* EXERCISE DETAILS *
Could you retype the data below verbatim, starting at the line containing "Align elements to the top" and ending at the line containing "coord(321,90)"?
--- --- ---
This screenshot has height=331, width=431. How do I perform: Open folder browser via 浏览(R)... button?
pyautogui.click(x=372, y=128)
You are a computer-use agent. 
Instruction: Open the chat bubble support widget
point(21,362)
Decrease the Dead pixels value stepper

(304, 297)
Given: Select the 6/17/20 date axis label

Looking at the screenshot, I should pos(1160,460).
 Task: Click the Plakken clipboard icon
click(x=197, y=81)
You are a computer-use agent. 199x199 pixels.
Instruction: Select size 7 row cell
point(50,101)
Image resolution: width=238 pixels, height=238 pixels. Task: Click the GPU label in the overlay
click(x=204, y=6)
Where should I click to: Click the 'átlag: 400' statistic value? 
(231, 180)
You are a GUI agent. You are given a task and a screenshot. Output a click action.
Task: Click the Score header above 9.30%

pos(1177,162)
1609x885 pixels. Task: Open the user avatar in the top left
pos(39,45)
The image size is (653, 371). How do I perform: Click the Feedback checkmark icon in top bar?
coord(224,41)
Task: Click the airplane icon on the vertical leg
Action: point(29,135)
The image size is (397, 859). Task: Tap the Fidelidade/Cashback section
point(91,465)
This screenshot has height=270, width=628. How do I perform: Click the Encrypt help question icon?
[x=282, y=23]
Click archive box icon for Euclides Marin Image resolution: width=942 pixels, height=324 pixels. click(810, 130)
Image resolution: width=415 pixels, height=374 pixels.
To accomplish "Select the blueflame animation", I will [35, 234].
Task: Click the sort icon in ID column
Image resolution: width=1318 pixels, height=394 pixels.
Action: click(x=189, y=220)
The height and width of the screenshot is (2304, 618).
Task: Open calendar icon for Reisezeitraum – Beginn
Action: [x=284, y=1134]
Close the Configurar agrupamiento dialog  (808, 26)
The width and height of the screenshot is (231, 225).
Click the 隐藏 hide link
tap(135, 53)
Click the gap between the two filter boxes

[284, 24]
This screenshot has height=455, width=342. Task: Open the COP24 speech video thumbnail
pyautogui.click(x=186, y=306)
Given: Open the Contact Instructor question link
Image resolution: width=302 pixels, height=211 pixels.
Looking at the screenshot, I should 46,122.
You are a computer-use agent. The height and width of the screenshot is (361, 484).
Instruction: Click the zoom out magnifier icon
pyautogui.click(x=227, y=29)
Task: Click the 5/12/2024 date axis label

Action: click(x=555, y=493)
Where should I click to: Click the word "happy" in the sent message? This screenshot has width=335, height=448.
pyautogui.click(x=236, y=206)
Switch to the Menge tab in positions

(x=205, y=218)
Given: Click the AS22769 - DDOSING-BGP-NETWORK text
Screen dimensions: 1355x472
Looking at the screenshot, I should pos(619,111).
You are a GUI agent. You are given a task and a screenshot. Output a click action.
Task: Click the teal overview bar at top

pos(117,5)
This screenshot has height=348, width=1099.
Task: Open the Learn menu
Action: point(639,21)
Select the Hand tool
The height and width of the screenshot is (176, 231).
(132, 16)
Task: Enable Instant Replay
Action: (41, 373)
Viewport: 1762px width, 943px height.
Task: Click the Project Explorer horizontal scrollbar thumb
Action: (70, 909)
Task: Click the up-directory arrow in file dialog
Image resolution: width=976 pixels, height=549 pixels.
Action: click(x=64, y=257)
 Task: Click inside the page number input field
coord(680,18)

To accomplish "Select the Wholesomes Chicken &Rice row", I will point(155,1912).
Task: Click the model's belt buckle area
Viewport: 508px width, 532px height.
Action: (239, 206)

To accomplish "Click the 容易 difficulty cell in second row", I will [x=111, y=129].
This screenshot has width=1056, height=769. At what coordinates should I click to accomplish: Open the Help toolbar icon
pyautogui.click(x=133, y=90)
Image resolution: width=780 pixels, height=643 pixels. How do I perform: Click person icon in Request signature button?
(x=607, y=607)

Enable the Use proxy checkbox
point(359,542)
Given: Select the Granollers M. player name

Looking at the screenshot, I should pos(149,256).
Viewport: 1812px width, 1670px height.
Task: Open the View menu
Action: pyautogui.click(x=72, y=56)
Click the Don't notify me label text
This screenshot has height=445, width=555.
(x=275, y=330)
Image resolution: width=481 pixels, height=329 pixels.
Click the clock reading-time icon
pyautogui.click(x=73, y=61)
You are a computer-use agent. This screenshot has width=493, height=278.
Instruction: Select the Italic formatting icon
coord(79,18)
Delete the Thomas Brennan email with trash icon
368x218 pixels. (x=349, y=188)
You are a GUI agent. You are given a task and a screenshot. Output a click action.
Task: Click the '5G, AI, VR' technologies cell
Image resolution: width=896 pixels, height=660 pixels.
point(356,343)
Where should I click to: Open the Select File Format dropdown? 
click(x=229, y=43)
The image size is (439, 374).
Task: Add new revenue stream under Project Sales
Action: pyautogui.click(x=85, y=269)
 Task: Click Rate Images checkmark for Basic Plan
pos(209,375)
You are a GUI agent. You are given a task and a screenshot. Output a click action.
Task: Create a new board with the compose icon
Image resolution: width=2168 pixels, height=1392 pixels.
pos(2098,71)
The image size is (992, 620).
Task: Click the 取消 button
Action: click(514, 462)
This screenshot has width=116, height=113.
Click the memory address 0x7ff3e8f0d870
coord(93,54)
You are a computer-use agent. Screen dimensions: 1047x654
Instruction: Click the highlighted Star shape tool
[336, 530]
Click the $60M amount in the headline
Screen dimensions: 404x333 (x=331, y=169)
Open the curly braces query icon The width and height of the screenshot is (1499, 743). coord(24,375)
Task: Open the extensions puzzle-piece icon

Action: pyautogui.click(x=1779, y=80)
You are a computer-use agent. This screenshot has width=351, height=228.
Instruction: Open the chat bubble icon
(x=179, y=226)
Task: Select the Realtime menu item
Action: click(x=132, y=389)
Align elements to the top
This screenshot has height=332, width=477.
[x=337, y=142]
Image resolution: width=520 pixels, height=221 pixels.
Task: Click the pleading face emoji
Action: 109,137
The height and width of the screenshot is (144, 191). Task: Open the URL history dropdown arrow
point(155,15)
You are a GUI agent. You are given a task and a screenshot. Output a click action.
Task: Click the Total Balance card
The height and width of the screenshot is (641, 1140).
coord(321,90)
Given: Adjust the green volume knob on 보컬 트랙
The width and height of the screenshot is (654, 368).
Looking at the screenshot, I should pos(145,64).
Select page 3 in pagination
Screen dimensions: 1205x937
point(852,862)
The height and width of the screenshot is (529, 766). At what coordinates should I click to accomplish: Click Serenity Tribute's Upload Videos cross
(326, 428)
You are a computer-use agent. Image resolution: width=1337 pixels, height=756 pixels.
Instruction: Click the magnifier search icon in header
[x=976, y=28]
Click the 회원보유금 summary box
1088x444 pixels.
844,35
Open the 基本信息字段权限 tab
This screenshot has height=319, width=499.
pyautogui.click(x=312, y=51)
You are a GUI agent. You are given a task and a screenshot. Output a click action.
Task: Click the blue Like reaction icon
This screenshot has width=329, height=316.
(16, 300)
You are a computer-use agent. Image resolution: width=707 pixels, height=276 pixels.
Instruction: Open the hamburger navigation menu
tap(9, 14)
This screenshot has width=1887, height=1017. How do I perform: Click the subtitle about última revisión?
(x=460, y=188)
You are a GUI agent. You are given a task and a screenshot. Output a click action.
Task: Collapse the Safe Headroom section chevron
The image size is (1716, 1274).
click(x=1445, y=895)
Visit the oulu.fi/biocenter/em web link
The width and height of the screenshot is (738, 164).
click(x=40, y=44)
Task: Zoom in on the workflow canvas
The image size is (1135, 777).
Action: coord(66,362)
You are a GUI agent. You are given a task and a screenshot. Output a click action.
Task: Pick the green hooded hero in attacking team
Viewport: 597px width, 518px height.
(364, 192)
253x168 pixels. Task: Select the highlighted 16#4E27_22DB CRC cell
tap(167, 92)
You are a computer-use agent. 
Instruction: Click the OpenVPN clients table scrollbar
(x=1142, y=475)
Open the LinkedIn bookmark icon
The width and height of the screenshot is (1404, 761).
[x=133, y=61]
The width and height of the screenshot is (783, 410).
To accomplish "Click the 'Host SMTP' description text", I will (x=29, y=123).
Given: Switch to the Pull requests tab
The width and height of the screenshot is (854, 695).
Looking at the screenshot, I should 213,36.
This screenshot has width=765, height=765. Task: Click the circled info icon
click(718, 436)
--- --- ---
* TASK SOLUTION *
Align elements to the top
This screenshot has height=332, width=477.
[x=337, y=142]
Image resolution: width=520 pixels, height=221 pixels.
Task: Click the pleading face emoji
Action: 109,137
The height and width of the screenshot is (144, 191). Task: Open the URL history dropdown arrow
point(155,15)
You are a GUI agent. You are given a task and a screenshot. Output a click action.
Task: Click the Total Balance card
The height and width of the screenshot is (641, 1140).
coord(321,90)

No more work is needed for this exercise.